The conditions for peace that the Russians submitted to Bukhara were deliberately made unacceptable, and when they were rejected, Russian troops resumed the offensive and took Ura-Tübe and Jizak. In July 1867 the Russian government again reorganized the conquered territories, creating the Governorate-General of Turkestan with its center in Tashkent, comprising all lands conquered by Russia in Central Asia since 1847.
A year later, an administrative reform of the steppe regions was carried out (cf. map 44), which, together with the transfer of the Russian customs border from the old Orenburg-Irtïsh line that had taken place in 1865, marked the final annexation of the Qazaq steppe. Romanovskiy was replaced by the first GovernorGeneral of Turkestan, General A.P. von Kaufman, who was given almost unlimited authority.
In January 1868 Kaufman imposed a commercial convention on Qoqand, which guaranteed various privileges for the Russian merchants and symbolized the end of hostilities between the khanate and Russia (no formal peace treaty was concluded). In April 1868, Amir Muzaffar ad-Din, yielding to militant mullas of Bukhara and Samarqand, proclaimed a holy war against Russia. On May 1 Kaufman defeated the Bukharan troops on the ChopanAta heights near Samarqand, and the next day Samarqand fell. On June 2 the army of Bukhara under the amir was again routed at Zirabulaq heights, near Katta-Qurghan, after which the amir capitulated, and on June 30 he signed the peace conditions submitted by Kaufman. The khanate recognized the loss of all the territories captured by the Russians, agreed to pay a war indemnity, and opened the country to Russian merchants.

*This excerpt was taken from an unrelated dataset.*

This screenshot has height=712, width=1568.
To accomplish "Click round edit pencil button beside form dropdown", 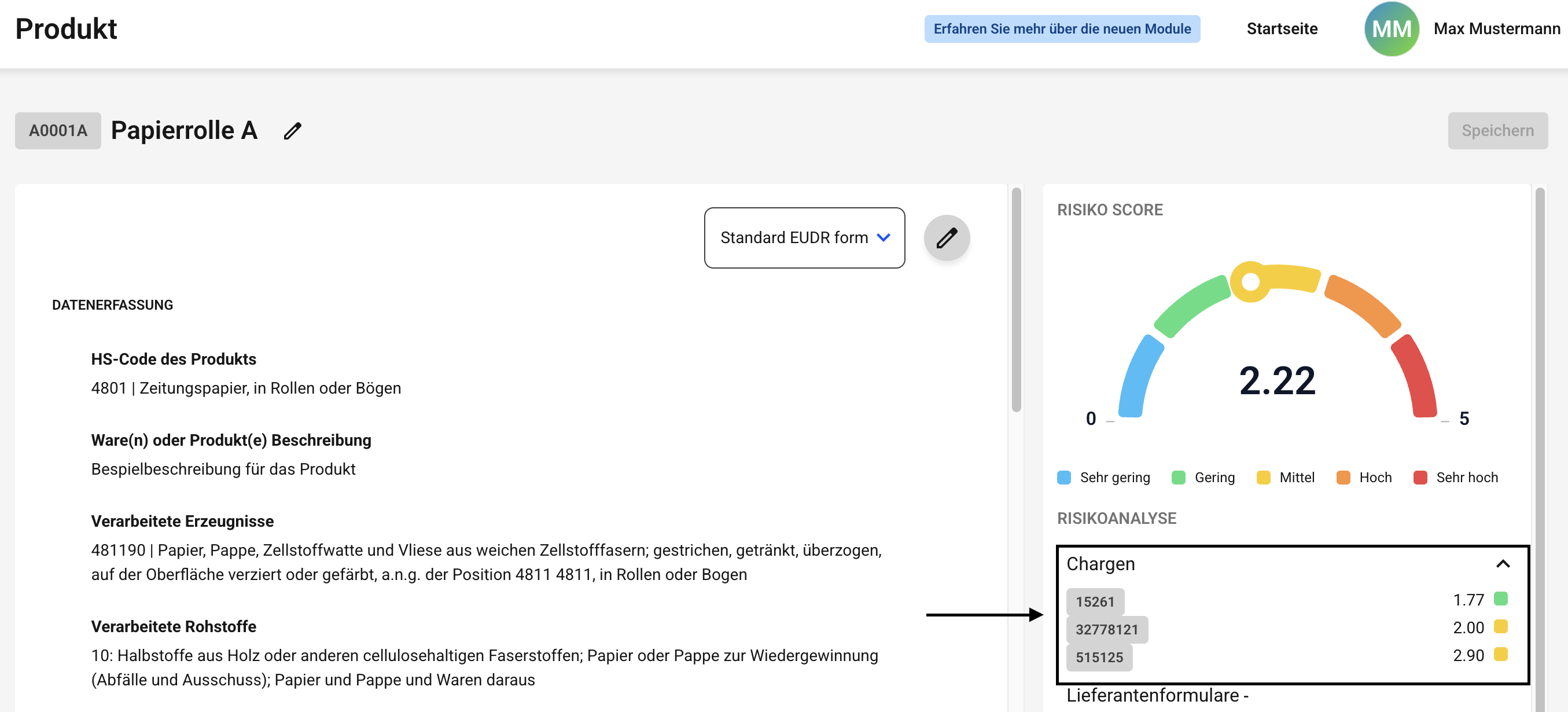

The fall of Samarqand and the capitulation of the amir provoked a rebellion by the amir’s son #Abd al-Malik, supported by the semi-independent tribal chieftains (beks) in Shahrisabz. The rebellion was suppressed the same year by Russian troops, who later conducted an expedition to the upper course of the Zerafshan, which resulted in the Russian annexation of several small mountain principalities in that region.